Out-Law News | 28 Sep 2020 | 10:48 am | 2 min. read
Norbert Pralle, head of foresight and innovation at construction company STRABAG, said "resource efficiency and circularity are central to a CO2-neutral environment".
Pralle was commenting during a recent webinar organised by Pinsent Masons, the law firm behind Out-Law. The webinar looked at how the infrastructure market is adapting to a lower-carbon world.
According to Pralle, a significant part of CO2 emissions are "embedded" in infrastructure and building projects, with construction waste a major contributor to higher emissions. Natural resources are not efficiently used – which is fostered by the "siloed profit model" that exists in the fragmented construction market, along the entire construction value chain: from those involved in procurement, design, and the provision of raw materials and other supplies due to the largely independent way each part of the value chain operates.
Pralle said a more holistic and aligned approach is needed, considering the demand for new infrastructure in the first place, and that a "deconstruction industry" is also needed to ensure that natural resources that have once been processed for use in infrastructure projects are not thrown away after the asset has been demolished at the end of its life cycle.
"Once materials – raw materials – leave the biosphere and enter the technosphere because they are processed, we need to keep them in the technosphere and recycle or reuse them as much as possible," Pralle said. "For that we need to create a deconstruction industry as powerful and elaborate as the mining industry."
Pralle said the success of a deconstruction industry would be dependent on the viability of keeping track of deconstructed materials, which would then be reprocessed so that they could be made available on demand for reuse.
"We need a comprehensive registry for deconstructed materials with clear identities, i.e. properties, which can then be allocated to new construction projects," he said.
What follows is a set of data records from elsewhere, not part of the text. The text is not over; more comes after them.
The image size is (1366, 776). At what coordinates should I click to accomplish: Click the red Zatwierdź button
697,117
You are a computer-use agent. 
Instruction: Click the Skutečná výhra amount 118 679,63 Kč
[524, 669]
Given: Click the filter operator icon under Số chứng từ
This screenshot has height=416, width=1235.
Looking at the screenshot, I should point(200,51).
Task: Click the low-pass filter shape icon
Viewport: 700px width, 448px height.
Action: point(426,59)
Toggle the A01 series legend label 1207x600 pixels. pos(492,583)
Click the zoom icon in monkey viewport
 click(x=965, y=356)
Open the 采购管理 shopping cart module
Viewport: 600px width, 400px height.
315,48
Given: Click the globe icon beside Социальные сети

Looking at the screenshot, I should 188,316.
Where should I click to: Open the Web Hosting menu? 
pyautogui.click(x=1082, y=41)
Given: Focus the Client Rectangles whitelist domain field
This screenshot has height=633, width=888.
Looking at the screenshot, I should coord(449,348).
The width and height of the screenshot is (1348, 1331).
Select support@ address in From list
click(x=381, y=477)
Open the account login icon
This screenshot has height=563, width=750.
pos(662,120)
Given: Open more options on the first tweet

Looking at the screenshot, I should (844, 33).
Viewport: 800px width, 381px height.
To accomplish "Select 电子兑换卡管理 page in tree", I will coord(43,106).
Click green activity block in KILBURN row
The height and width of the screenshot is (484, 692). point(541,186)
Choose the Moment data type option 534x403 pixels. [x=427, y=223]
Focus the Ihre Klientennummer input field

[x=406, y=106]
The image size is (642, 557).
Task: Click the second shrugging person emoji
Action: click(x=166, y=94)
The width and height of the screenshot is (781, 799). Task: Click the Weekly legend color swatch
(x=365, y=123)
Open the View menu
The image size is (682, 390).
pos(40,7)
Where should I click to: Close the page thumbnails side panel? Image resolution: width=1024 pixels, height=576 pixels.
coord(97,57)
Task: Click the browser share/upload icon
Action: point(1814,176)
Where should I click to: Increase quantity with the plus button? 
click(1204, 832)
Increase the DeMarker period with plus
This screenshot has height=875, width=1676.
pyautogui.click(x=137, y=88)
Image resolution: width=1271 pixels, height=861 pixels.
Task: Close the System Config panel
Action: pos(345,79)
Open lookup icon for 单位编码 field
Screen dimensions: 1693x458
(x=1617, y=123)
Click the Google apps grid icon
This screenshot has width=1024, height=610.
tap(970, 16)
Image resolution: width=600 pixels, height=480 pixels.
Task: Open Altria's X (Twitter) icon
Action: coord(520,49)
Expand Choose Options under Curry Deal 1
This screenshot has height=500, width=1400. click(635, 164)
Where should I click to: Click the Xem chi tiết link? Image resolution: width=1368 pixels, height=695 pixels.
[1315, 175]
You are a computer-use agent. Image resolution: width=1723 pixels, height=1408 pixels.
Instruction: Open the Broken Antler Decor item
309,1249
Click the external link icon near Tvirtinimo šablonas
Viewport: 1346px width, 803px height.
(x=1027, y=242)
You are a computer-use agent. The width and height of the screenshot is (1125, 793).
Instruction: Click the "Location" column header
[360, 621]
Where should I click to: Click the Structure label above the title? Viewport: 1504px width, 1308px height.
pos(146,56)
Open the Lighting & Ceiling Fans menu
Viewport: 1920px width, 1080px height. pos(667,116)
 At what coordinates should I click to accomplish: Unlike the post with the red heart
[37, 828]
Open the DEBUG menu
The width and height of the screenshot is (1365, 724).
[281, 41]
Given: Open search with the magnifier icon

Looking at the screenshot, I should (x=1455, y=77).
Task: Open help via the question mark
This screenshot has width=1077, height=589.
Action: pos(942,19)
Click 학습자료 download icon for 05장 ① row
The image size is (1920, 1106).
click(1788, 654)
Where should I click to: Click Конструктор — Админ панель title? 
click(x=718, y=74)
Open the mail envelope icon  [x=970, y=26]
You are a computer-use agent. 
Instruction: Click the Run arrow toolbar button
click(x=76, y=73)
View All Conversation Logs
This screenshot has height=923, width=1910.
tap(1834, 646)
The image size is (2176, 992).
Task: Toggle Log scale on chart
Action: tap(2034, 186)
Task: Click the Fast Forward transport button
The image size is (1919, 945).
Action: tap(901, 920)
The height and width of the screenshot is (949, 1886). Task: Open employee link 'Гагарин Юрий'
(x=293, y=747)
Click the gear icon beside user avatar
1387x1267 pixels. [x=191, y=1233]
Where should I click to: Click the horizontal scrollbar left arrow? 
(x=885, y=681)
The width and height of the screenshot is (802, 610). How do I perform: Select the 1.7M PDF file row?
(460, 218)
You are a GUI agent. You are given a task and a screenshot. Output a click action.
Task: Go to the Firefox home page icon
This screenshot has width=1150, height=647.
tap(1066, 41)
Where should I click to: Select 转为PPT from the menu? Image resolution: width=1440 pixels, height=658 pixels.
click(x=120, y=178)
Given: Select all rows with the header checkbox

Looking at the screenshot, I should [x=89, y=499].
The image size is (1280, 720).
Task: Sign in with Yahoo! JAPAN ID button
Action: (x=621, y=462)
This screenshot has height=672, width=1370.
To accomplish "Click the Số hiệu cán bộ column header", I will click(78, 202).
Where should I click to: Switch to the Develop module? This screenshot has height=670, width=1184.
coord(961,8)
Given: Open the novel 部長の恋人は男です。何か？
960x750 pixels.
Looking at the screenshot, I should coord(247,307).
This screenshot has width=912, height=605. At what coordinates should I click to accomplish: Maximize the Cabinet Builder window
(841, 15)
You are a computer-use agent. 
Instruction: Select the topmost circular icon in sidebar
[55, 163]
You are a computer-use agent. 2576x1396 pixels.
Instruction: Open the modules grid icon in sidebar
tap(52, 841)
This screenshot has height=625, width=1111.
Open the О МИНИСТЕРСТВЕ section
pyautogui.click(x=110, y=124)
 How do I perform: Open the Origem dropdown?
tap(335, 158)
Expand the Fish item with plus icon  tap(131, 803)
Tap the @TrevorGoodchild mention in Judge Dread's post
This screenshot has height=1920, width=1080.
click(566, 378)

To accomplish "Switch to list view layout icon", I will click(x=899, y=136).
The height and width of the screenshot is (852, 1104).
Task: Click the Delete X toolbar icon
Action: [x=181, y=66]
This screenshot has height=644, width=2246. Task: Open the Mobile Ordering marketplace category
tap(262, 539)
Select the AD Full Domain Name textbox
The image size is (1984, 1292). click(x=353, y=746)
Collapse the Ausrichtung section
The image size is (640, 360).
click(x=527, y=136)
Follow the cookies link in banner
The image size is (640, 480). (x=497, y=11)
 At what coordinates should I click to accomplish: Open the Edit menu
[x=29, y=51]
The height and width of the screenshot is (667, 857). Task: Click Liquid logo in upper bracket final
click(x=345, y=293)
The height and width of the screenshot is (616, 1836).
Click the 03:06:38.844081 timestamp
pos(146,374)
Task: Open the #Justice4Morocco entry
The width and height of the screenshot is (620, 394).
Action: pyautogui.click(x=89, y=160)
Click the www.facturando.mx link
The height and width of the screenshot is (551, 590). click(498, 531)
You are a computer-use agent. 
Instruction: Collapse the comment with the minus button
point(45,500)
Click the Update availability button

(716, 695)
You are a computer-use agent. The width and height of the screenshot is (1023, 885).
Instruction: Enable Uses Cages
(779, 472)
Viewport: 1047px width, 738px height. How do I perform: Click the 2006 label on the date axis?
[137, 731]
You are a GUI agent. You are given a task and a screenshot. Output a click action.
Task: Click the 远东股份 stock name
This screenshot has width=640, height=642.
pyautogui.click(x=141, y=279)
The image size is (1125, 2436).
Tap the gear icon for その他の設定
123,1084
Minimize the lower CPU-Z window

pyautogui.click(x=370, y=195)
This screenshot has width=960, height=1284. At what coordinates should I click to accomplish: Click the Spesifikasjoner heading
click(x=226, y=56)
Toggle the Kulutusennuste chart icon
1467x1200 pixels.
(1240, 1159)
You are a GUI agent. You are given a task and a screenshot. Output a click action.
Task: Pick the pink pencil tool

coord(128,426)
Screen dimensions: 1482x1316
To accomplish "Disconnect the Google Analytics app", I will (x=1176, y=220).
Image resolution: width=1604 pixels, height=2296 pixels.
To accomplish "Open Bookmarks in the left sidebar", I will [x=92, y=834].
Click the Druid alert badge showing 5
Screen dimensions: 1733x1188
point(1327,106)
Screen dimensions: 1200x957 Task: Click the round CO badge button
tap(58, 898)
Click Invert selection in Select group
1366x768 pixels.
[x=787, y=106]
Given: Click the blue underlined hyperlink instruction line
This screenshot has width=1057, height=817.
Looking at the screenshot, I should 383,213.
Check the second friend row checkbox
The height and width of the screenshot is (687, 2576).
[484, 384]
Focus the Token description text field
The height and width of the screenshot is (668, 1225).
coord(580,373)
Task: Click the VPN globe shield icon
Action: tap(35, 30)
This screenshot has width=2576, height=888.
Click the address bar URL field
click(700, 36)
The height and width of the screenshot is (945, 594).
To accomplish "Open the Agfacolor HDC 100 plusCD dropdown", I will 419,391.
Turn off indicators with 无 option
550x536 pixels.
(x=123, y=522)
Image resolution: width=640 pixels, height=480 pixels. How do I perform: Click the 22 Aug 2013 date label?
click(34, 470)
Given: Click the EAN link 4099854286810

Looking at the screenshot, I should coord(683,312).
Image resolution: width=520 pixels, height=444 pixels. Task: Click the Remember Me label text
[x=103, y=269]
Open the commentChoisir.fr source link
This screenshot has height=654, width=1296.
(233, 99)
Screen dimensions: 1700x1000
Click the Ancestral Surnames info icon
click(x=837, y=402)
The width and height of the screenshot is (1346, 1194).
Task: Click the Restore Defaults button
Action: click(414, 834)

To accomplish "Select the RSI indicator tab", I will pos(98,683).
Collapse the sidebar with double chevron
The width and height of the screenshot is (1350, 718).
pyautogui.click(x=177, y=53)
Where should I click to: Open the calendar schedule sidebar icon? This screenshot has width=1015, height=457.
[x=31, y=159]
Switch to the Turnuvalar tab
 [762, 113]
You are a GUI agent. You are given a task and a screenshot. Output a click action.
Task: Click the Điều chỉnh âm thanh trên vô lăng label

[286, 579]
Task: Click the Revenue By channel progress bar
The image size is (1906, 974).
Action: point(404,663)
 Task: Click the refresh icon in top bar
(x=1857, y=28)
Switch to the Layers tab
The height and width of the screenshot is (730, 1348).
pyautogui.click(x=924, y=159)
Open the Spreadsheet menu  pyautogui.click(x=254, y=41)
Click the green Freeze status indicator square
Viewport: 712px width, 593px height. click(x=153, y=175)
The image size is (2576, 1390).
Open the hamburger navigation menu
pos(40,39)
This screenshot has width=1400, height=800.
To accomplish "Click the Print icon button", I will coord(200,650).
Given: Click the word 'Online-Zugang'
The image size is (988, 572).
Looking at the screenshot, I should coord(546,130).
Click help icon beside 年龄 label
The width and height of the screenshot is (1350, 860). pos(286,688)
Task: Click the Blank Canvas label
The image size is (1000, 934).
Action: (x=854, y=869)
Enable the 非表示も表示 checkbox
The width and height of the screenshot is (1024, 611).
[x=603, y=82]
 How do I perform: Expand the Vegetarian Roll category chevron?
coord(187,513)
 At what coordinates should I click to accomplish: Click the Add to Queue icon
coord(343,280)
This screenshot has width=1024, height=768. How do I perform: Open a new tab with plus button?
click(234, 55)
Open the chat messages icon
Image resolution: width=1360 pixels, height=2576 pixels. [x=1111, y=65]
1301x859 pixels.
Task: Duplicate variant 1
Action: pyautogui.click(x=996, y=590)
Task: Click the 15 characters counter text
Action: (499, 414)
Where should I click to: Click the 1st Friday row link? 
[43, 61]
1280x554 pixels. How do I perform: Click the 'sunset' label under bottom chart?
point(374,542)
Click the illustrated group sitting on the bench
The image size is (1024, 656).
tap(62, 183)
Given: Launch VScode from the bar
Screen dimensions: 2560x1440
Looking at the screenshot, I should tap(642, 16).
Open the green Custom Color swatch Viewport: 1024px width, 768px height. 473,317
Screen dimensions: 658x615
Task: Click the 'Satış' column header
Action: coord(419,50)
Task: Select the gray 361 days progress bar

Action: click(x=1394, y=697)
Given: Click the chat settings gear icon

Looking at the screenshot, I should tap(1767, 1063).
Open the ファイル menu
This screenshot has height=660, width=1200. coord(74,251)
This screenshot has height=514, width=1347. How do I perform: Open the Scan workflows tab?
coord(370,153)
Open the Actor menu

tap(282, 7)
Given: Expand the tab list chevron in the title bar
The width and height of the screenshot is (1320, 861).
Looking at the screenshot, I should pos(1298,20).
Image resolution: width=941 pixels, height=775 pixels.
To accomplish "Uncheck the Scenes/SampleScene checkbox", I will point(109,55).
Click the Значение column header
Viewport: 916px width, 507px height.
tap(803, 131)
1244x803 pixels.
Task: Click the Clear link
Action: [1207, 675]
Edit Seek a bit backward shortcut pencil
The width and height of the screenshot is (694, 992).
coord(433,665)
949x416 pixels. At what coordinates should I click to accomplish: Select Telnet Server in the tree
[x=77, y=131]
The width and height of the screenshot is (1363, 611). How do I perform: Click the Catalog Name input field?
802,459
This circularity system would need to be underpinned by a legal framework, from regulations and standards to procurement requirements, Pralle said. This more "integrated, systematic approach" would conflict with existing business models. However, he said commercial viability could prevail through greater collaboration. And by rethinking incentives for investment to recognise that the return on investments would take years – potentially decades – longer to materialise.
There will be rewards to be reaped by those who embrace decarbonisation and pivot firmly towards it
Pralle's comments come after specialists in finance and projects at Pinsent Masons recently warned that construction companies, engineering firms and other businesses active in the infrastructure sector stand to lose out on funding, investment and major government contracts around the world unless they take a more active role in the fight against climate change.
Nick McDonald, who specialises in infrastructure projects consenting at Pinsent Masons, said: "We have seen site waste management plans required on construction and demolition sites for a number of years – although they have sought to drive re-use of materials they are a relatively weak stick, often with little oversight in practice. To achieve the visionary idea of a deconstruction industry we will see these becoming site material management plans, covering not just the traditional construction stage but the whole life cycle of the asset."
"Whilst the idea of a body of rules to achieve a circular materials system may seem like a big stretch looking at it in 2020, it is these kinds of ideas which we need to test and implement quickly if we are to achieve the Paris Agreement goals. And for companies working within the sector, there will be rewards to be reaped by those who embrace decarbonisation and pivot firmly towards it," McDonald said.
The Paris Agreement, signed by over 190 countries around the world, aims to limit global warming to 1.5°C and has been widely interpreted as requiring global carbon dioxide emissions to reach net-zero by 2050.